- **Task description**
Could you repeat the lines below, from the first one through the line containing "Action: coord(128,117)", including both?
BEGIN Dataset extract
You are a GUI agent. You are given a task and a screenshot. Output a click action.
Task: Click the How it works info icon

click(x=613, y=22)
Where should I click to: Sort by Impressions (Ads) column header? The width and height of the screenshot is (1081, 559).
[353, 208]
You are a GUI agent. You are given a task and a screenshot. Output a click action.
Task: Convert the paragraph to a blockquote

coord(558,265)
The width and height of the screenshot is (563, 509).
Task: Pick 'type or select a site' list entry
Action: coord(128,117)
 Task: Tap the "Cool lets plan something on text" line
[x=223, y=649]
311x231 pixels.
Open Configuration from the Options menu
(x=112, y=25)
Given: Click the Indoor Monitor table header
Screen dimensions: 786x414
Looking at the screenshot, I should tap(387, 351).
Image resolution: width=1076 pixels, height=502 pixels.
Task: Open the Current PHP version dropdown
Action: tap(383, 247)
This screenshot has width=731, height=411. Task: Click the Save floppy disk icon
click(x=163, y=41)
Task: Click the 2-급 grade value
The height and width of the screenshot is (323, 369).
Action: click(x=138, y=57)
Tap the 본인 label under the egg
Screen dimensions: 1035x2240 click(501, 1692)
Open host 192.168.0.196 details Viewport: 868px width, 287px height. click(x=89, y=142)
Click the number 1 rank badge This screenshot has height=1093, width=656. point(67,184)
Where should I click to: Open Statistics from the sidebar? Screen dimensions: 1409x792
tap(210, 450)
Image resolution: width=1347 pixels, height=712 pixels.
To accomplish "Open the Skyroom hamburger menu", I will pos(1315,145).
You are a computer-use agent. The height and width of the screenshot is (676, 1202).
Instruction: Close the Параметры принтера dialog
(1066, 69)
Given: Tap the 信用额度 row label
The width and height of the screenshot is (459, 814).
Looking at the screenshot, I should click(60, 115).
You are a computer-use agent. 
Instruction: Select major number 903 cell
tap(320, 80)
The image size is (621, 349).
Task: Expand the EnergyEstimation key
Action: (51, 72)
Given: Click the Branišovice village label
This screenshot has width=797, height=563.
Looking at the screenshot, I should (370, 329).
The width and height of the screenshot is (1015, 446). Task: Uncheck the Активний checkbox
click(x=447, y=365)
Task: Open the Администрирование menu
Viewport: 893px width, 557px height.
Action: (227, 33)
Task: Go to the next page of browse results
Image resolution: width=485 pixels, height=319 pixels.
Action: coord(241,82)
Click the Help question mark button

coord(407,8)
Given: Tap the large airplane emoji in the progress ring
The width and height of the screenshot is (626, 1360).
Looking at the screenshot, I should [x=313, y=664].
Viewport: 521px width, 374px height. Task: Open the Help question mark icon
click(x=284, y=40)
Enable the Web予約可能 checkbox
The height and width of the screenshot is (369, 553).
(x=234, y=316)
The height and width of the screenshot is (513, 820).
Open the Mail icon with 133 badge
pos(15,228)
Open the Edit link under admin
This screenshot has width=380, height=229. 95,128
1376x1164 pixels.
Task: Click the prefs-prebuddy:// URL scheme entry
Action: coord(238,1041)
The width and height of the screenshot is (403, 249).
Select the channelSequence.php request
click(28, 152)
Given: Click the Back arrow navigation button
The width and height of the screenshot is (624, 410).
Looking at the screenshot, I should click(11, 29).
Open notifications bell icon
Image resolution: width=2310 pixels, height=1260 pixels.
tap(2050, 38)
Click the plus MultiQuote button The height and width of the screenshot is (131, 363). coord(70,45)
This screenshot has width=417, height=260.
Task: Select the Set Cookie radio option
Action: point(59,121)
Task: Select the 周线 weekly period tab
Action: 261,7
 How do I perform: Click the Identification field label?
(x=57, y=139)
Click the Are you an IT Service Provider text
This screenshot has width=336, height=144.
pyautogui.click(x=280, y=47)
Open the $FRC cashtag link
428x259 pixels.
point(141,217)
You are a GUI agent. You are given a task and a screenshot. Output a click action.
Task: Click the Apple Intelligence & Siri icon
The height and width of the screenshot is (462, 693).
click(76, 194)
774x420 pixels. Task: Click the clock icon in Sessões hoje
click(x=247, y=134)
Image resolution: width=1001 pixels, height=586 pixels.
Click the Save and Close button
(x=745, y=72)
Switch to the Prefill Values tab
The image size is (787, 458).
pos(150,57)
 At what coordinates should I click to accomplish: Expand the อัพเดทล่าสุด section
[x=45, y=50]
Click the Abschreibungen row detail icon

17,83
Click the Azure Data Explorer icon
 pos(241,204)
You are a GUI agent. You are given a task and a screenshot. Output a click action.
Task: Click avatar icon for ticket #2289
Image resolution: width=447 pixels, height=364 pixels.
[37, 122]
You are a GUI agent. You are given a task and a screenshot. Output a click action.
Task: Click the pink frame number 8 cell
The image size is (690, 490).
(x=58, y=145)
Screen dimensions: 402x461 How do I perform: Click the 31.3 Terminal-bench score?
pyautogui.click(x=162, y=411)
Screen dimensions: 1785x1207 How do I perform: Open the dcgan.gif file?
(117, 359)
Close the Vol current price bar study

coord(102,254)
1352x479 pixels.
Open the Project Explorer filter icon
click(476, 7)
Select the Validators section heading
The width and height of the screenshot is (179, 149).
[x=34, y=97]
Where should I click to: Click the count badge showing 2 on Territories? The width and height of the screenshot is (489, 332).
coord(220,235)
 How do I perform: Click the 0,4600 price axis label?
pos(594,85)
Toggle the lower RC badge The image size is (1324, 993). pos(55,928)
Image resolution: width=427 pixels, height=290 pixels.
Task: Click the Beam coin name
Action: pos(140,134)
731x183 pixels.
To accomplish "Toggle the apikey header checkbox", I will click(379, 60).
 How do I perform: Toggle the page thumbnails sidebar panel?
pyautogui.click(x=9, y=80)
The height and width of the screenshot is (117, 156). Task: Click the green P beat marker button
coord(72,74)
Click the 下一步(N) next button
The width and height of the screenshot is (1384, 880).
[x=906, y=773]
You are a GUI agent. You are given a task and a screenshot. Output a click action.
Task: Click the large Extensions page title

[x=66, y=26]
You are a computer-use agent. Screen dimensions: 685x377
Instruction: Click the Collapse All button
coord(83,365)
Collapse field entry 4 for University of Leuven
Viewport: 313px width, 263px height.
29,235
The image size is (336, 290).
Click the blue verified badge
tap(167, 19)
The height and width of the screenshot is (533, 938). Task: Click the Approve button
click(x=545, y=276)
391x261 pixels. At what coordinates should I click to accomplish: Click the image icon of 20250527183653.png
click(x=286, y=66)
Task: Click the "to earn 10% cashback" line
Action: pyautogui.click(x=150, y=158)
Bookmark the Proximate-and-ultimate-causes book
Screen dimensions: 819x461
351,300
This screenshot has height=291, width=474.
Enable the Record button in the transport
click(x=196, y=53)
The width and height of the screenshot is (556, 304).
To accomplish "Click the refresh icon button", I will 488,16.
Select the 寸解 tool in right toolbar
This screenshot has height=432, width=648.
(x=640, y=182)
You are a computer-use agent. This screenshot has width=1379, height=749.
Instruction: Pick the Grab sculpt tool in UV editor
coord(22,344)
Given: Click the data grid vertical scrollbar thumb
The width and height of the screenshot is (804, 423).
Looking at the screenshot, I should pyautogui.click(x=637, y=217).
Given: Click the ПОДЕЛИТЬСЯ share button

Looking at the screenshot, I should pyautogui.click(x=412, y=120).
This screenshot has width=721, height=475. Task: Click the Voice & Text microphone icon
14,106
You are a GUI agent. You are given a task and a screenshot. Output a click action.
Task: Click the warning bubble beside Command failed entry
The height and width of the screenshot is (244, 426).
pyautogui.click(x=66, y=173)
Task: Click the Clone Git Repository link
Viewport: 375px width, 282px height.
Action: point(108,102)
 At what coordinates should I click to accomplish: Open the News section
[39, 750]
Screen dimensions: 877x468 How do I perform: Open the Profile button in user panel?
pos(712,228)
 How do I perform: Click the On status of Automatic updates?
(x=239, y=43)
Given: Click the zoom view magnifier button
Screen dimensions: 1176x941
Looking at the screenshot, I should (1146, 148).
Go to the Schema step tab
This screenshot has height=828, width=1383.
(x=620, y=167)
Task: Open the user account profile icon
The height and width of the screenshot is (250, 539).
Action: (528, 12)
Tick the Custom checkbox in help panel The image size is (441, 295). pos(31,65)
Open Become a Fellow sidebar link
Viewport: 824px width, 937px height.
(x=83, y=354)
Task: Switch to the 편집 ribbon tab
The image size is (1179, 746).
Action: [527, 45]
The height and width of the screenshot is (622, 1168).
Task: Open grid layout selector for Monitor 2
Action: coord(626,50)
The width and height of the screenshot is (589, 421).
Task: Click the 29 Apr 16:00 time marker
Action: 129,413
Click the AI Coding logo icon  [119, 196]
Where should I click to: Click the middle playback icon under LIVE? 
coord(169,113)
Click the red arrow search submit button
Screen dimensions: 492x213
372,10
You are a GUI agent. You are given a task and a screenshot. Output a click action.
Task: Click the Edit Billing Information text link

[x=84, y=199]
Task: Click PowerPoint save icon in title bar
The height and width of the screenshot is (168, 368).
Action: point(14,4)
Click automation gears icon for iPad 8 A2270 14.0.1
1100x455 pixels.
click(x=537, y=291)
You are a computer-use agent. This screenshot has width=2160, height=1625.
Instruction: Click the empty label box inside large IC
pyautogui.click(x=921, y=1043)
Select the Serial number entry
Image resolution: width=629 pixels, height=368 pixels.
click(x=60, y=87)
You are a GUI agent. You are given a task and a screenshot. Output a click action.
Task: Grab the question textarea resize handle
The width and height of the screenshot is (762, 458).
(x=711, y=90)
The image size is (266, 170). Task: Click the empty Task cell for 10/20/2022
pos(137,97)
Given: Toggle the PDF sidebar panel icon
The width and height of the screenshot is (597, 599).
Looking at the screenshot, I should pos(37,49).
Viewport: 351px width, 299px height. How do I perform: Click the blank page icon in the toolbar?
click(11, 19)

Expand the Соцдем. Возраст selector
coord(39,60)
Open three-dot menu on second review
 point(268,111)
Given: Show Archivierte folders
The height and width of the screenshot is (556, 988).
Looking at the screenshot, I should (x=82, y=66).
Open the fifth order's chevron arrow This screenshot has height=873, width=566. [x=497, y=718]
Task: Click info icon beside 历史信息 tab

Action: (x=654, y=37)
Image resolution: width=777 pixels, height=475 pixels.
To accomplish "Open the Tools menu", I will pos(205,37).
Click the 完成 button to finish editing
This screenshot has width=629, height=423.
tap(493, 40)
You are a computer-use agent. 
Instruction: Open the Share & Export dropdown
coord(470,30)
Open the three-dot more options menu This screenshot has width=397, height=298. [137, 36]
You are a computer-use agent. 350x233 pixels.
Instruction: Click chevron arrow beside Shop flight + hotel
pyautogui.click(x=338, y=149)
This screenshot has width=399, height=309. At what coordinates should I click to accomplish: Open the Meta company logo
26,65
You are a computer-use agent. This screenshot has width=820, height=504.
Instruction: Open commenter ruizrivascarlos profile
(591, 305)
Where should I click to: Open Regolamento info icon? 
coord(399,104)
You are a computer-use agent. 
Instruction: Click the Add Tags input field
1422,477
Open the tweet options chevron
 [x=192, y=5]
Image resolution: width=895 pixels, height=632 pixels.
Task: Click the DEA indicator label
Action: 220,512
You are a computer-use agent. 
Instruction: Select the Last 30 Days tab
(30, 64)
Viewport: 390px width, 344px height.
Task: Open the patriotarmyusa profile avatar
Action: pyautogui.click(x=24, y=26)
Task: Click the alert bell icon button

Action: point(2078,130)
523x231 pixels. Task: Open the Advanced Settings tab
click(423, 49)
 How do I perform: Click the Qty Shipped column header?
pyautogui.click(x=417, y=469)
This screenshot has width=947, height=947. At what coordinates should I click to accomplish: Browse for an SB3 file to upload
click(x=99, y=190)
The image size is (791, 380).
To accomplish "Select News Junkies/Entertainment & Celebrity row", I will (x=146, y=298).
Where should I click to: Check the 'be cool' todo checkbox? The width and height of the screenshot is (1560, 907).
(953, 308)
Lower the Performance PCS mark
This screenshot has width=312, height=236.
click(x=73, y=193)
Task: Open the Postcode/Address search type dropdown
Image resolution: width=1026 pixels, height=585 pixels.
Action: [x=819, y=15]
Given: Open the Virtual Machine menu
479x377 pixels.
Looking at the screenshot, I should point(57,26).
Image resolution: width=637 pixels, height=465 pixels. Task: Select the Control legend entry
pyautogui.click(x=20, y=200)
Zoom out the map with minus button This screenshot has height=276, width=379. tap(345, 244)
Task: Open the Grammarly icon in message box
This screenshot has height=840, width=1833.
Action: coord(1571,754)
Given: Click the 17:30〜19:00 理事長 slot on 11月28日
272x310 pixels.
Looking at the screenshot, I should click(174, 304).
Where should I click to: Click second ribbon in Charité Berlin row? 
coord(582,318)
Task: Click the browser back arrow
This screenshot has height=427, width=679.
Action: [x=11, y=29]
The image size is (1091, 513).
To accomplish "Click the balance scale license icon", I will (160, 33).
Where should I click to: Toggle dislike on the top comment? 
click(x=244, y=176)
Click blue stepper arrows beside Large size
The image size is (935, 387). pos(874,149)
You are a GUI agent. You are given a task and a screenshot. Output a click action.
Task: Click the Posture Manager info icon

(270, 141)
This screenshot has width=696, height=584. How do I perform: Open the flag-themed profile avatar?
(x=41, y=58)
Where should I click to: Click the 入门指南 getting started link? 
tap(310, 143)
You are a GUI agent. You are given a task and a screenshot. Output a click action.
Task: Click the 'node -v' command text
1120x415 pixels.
END Dataset extract
- **Written reply**
You are a GUI agent. You are given a task and a screenshot. Output a click action.
Task: Click the How it works info icon

click(x=613, y=22)
Where should I click to: Sort by Impressions (Ads) column header? The width and height of the screenshot is (1081, 559).
[353, 208]
You are a GUI agent. You are given a task and a screenshot. Output a click action.
Task: Convert the paragraph to a blockquote

coord(558,265)
The width and height of the screenshot is (563, 509).
Task: Pick 'type or select a site' list entry
Action: coord(128,117)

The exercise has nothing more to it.